I changed the spack recipe and added "-DWITH_ACCELERATED_CPU:Bool=TRUE", to the args = [ , but the kernel execution time was still 9 s or more. So I guess maybe the vectorization is missing in this case.
Cristian

2 replies

MarkusBuettner Jan 22, 2024

I think you can (somewhat) check this because AdaptiveCpp emits a warning if it cannot vectorize a loop. You could also pass -Rpass-missed=loop-vectorize which will emit a remark every time it fails to vectorize a loop, but be warned that the output can be very verbose and also includes stuff from the STL.

MarkusBuettner Jan 22, 2024

Or you can pass -Rpass=loop-vectorize for the opposite effect: Only get a remark if the compiler vectorized a loop. It will then also tell you the vectorization width it used.

Also you should pass -march=native or -march=x86-64-v3 to AdaptiveCpp, otherwise it will only use SSE instructions and not AVX.

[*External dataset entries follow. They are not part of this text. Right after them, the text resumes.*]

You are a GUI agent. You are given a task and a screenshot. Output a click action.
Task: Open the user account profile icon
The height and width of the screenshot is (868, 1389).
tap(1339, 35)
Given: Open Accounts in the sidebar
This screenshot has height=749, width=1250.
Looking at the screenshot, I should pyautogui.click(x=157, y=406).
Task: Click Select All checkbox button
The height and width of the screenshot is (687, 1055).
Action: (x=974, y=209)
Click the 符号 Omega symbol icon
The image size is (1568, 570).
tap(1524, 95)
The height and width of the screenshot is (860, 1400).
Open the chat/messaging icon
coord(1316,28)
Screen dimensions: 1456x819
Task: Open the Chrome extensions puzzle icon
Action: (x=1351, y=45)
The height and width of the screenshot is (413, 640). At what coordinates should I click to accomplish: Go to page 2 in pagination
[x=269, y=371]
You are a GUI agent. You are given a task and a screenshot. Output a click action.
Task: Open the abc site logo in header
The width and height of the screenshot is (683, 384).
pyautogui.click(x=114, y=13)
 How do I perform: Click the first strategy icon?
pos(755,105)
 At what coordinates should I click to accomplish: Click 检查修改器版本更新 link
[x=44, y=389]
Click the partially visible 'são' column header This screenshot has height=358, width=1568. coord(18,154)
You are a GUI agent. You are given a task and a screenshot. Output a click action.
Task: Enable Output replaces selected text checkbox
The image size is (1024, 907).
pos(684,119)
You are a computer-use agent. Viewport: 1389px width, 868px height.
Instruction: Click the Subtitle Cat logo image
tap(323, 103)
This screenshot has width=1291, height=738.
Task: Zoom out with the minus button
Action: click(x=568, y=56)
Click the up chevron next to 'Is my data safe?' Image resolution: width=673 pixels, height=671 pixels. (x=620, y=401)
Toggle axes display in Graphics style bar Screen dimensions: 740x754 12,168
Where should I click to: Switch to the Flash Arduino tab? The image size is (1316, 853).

illuhad · 2024-01-22T12:59:00Z

illuhad
Jan 22, 2024
Maintainer

Some additional pointers:

hipSYCL 0.9.4 is ancient. Please try a newer release.
As has been pointed out, make sure that accelerated CPU is activated
Accelerated CPU relies on clang. We have previously observed issues when the AdaptiveCpp OpenMP runtime backend was built against a different OpenMP runtime than the one the application is linked against. This can happen if AdaptiveCpp is built with gcc, in which case the runtime might use libgomp while the application might be linked against LLVM libomp. The easiest way to avoid this is to build AdaptiveCpp with clang.
OMP_PROC_BIND is usually very important due to AdaptiveCpp's reliance on background worker threads for the runtime. You can also try to play around with OMP_PLACES. Try monitoring the program execution using htop or similar to verify that it uses all cores.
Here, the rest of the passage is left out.